═════ Document segment ═════
Stepping Towards Stronger Signals

Congratulations to Fabio Marcuccio on this fantastic output from a highly successful virtual secondment with The Edwards Lab at the University of Arkansas. The paper, published in the American Chemical Society’s ACS Nanoscience journal, demonstrates a new mechanism for increasing translocation signals. It’s an important contribution to the scientific development of nanopore sensing.

Solid-state nanopores have been widely employed in the detection of biomolecules, but low signal-to-noise ratios still represent a major obstacle in the discrimination of nucleic acid and protein sequences substantially smaller than the nanopore diameter. The addition of 50% poly(ethylene) glycol (PEG) to the external solution is a simple way to enhance the detection of such biomolecules. Here, the authors demonstrate with finite-element modeling and experiments that the addition of PEG to the external solution introduces a strong imbalance in the transport properties of cations and anions, drastically affecting the current response of the nanopore. In addition, they show that the strong asymmetric current response is due to a polarity-dependent ion distribution and transport at the nanopipette tip region, leading to either ion depletion or enrichment for few tens of nanometers across its aperture. They evidence that a combination of the decreased/increased diffusion coefficients of cations/anions in the bath outside the nanopore and the interaction between a translocating molecule and the nanopore–bath interface is responsible for the increase in the translocation signals. By suggesting that tuning the diffusion coefficients of ions could enhance the sensitivity of the system, this new mechanism contributes to further developments in nanopore sensing

Phenomenal work from our fabulous Fabio!
═════
* _Activity_: Retype everything in the nanopore post above word for word, from "Congratulations to Fabio" down to "of nanopore sensing.".
═════ Extracted information ═════
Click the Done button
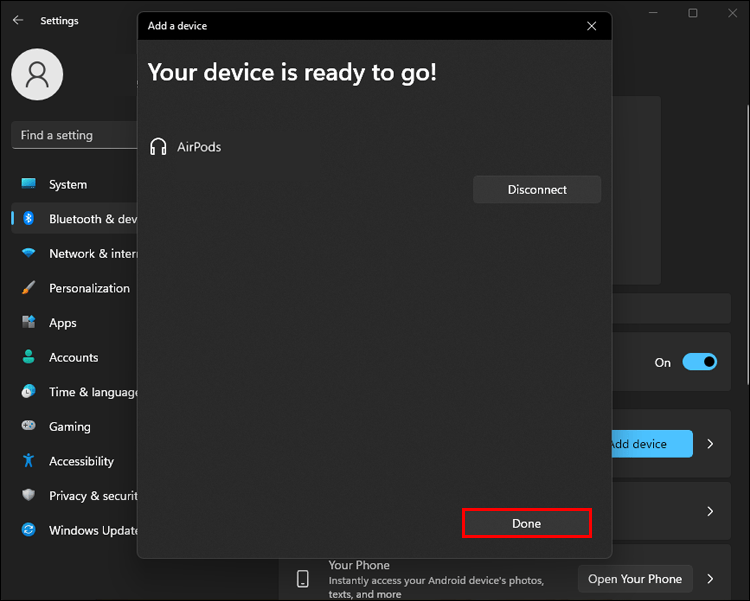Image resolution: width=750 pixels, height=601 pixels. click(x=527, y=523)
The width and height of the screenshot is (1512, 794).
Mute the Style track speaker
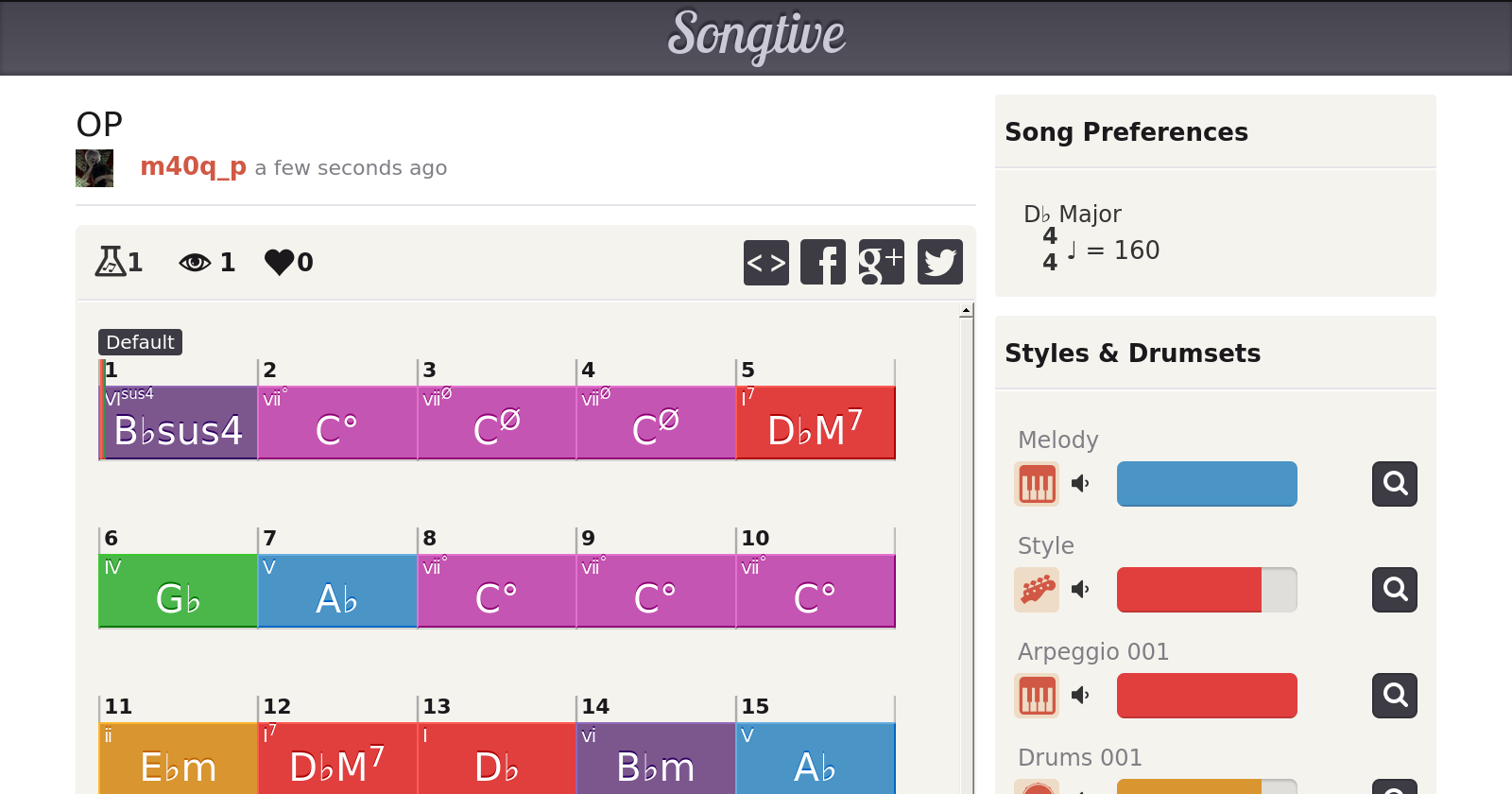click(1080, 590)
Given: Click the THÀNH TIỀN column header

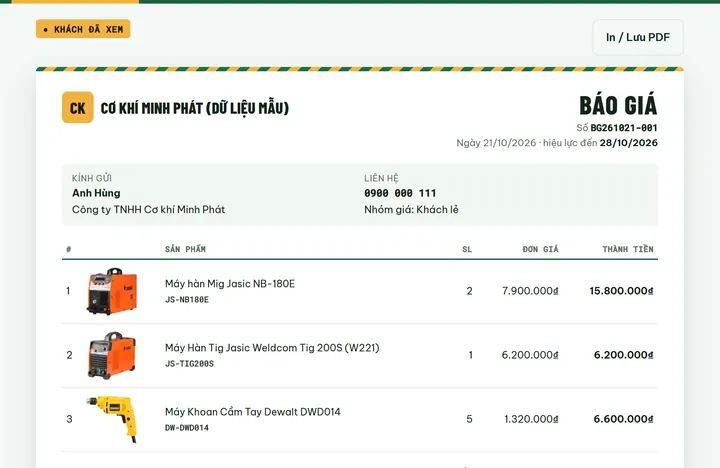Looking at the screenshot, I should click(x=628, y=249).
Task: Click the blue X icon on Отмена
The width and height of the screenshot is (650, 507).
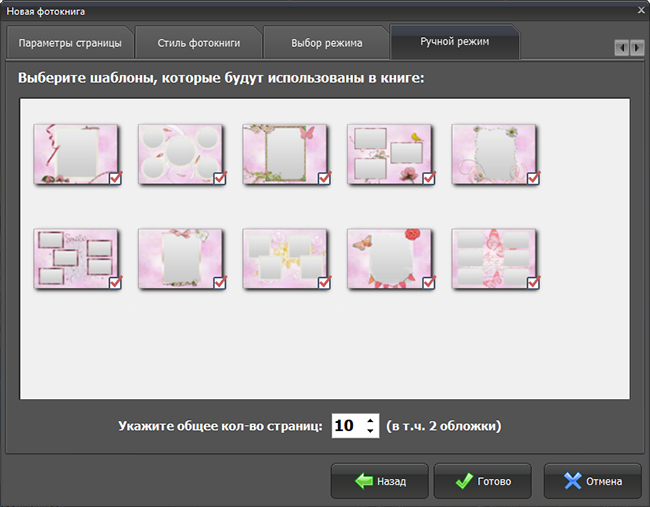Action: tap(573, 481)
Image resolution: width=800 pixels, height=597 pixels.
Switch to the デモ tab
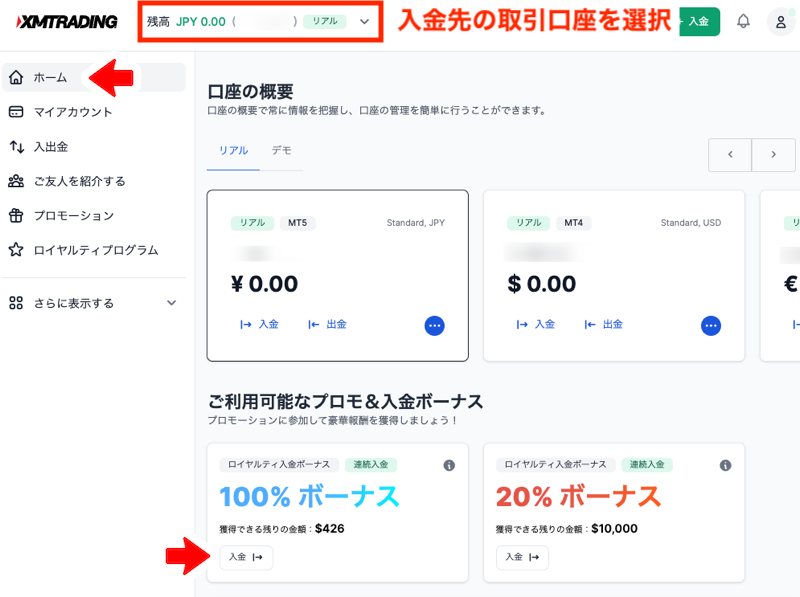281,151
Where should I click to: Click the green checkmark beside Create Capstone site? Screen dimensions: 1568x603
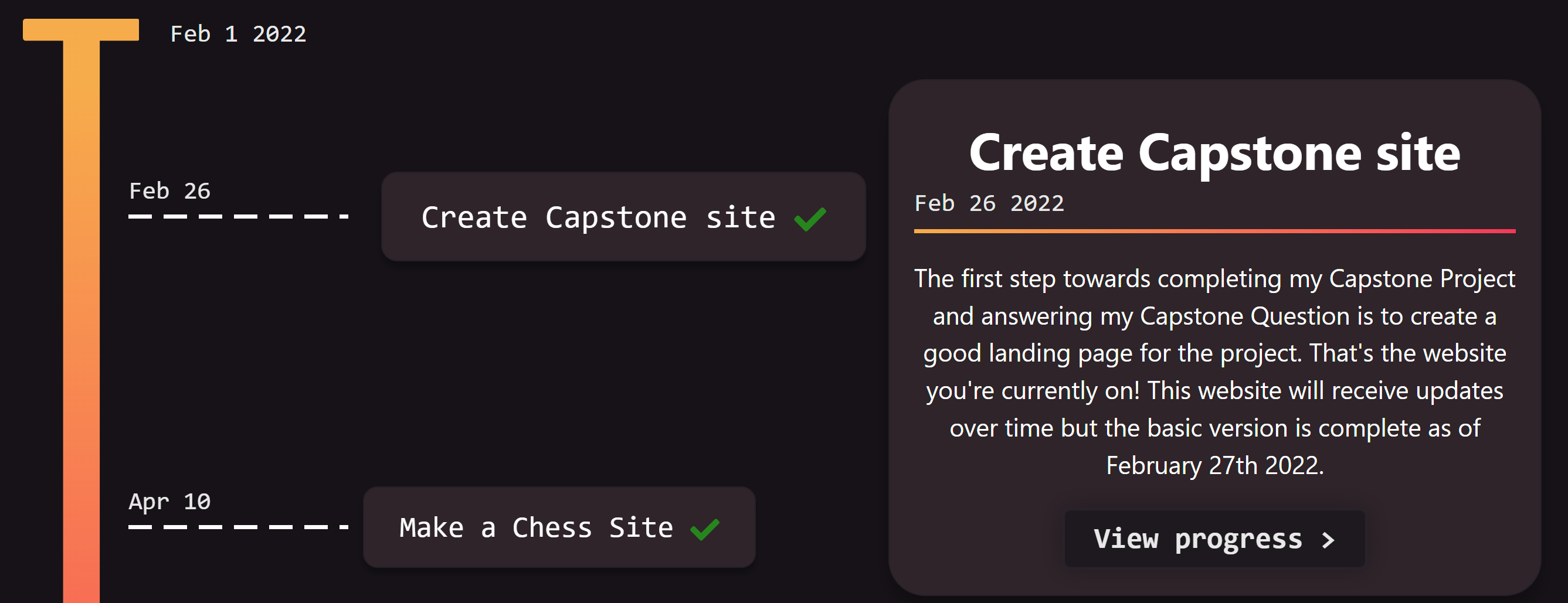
═════
═════ Extracted information ═════
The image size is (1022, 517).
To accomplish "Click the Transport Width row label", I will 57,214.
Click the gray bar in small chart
═════
* _Solution to the exercise_:
Congratulations to Fabio Marcuccio on this fantastic output from a highly successful virtual secondment with The Edwards Lab at the University of Arkansas. The paper, published in the American Chemical Society’s ACS Nanoscience journal, demonstrates a new mechanism for increasing translocation signals. It’s an important contribution to the scientific development of nanopore sensing.